Monday, December 03, 2012

INSEGURANÇA SOCIAL

O artigo de Bagão Félix publicado a semana passada no Público, que transcrevi aqui, foi ontem citado por Marcelo Rebelo de Sousa em resposta à pergunta do dia: vai ou não o PR enviar o OE ao TC para fiscalização preventiva? O professor/analista/comentador acha que o PR não vai enviar porque, se o fizesse, comprometeria a entrada em vigor do OE no princípio do ano, uma hipótese que, segundo julga Marcelo, o PR não arriscará. Mas há inconstitucionalidades neste OE? Marcelo entendia que não até ler o artigo de Bagão Félix e, nomeadamente, o argumento de ser superior a tributação dos rendimentos dos pensionistas aquela a que estarão sujeitos os que se encontram ainda em actividade. Lendo o que escreveu Bagão Félix, Marcelo disse que ficou com dúvidas. Mas, lamentavelmente, não explicou porquê.

Ora esta iníqua discriminação fiscal, que atropela princípios de direito, a começar pelo princípio da igualdade de todos os cidadãos perante a lei, já atingiu reformados do regime geral segurança social este ano, e foi o alargamento da tributação previsto para 2013 que espoletou uma reacção generalizada.

Aliás, a violação do princípio da igualdade dos cidadãos perante a lei em matérias tributárias é geralmente desmedida, e, no caso em questão, vem de longe. Apontei já várias vezes neste bloco de notas alguns exemplos dessa antiga e persistente discriminação fiscal que recua ao tempo em que a segurança social foi, e bem, alargada aos não contributivos mas, iníquamente, suportada apenas pelos contributivos do sistema geral de segurança social. De fora ficaram vários regimes especiais que subsistiram até muito recentemente, e alguns ainda se mantêm. Dito de outro modo: as contribuições feitas durante os muitos anos em que vigorou o sistema de capitalização do regime geral da segurança social obrigatória,  e só essas, e que tinham sido investidas em imobiliário (Propriedade da Caixa de Previdência de ..., lia-se em placas colocadas em prédios urbanos), em grandes investimentos nas décadas de 50 e 60 (electricidade, petroquímica,  celuloses, etc.) pagaram o alargamento da segurança social aos não contributivos.

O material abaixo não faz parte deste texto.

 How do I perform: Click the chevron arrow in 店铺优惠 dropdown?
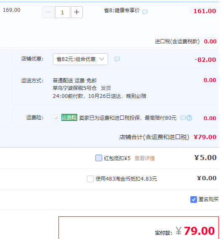click(102, 59)
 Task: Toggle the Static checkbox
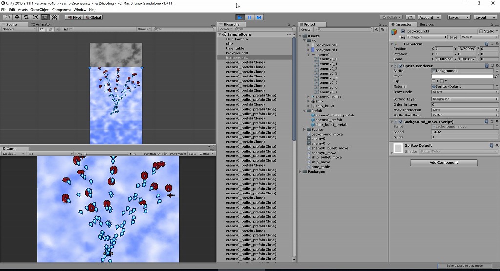[x=481, y=31]
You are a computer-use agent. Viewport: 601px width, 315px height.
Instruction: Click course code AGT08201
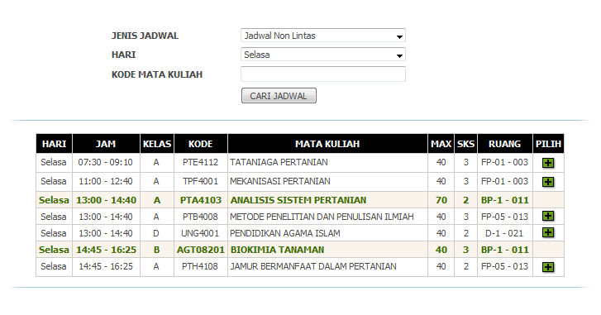tap(200, 250)
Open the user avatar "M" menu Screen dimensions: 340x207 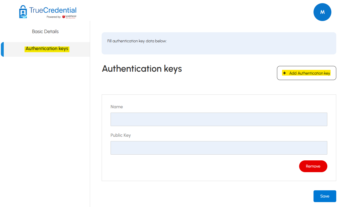click(x=322, y=12)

Esgotados os recursos capitalizados até princípios da década de 70, o sistema de capitalização capitulou para um sistema de compromisso intergeracional: as contribuições dos activos de hoje pagam as pensões dos reformados de hoje, mas foi  (e ainda é) um sistema que, tendo alargado a segurança social aos não contributivos, não integrou os abrangidos pelos regimes especiais. Resultado: foram os contributivos do regime geral da segurança social, e só esses, que pagaram o alargamento da segurança social aos não contributivos, primeiro através da alienação dos activos capitalizados, depois com os saldos positivos entre contribuições e pensões de reforma durante dezenas de anos.

Mais: a consolidação das contras da segurança social (regime geral) com as contas do Estado permitiu aos governos cobrirem parte dos défices orçamentais até muito recentemente. Isto é: claramente os contributivos do regime geral da segurança social foram tributados de forma iniquamente mais gravosa que todos aqueles que sempre manobraram para ficar fora daquele sistema.

E agora, que a crise impõe um penoso programa de austeridade, é aos que contribuiram para um regime solidário de segurança social durante uma vida de trabalho, medida na generalidade dos casos, em mais de quatro e meia dezenas de anos,  que este governo impõe o mais gravoso regime tributário sobre os rendimentos.

Simplesmente, um logro enorme seguido de uma iniquidade sem qualificativo adequado.